>> BEGIN
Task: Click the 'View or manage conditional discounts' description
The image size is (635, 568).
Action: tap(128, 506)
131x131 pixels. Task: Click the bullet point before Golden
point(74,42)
>> END
>> BEGIN
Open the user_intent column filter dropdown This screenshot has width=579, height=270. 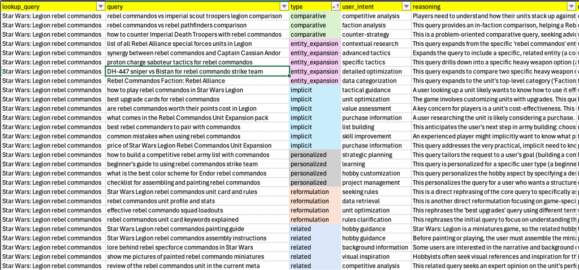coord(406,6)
>> END
>> BEGIN
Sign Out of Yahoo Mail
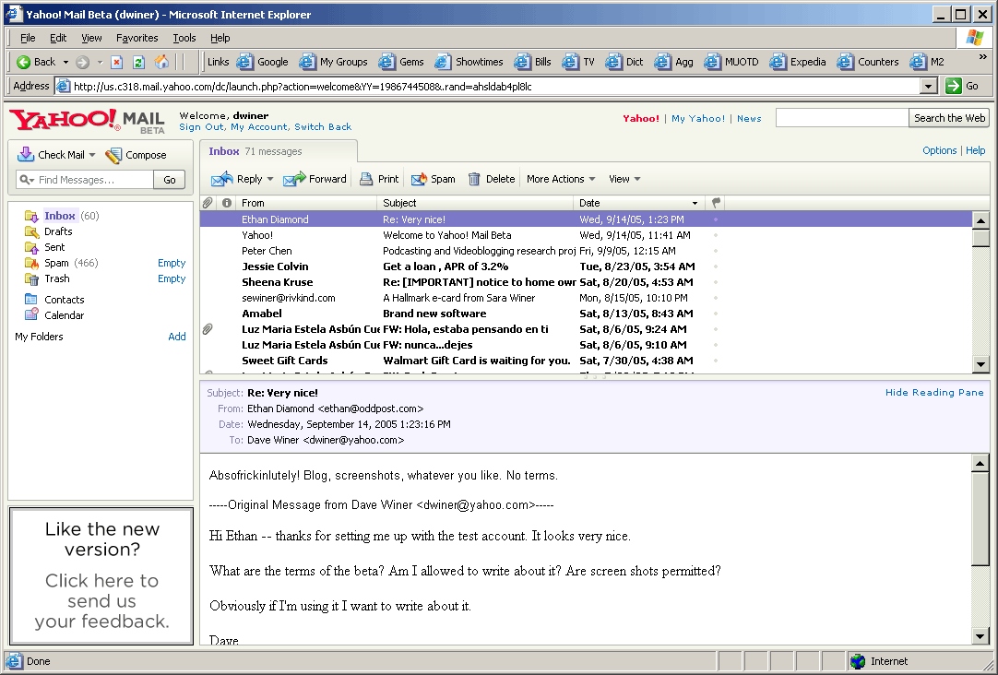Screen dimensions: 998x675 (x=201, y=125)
>> END
Could you output the items from the line containing "131x131 pixels. Task: Click" through the line containing "point(74,42)" as a two-column CSV with the headers text and answer? Use one row per item, and put each value in a single quoted field with any line breaks turned into spaces.

text,answer
"131x131 pixels. Task: Click the bullet point before Golden","point(74,42)"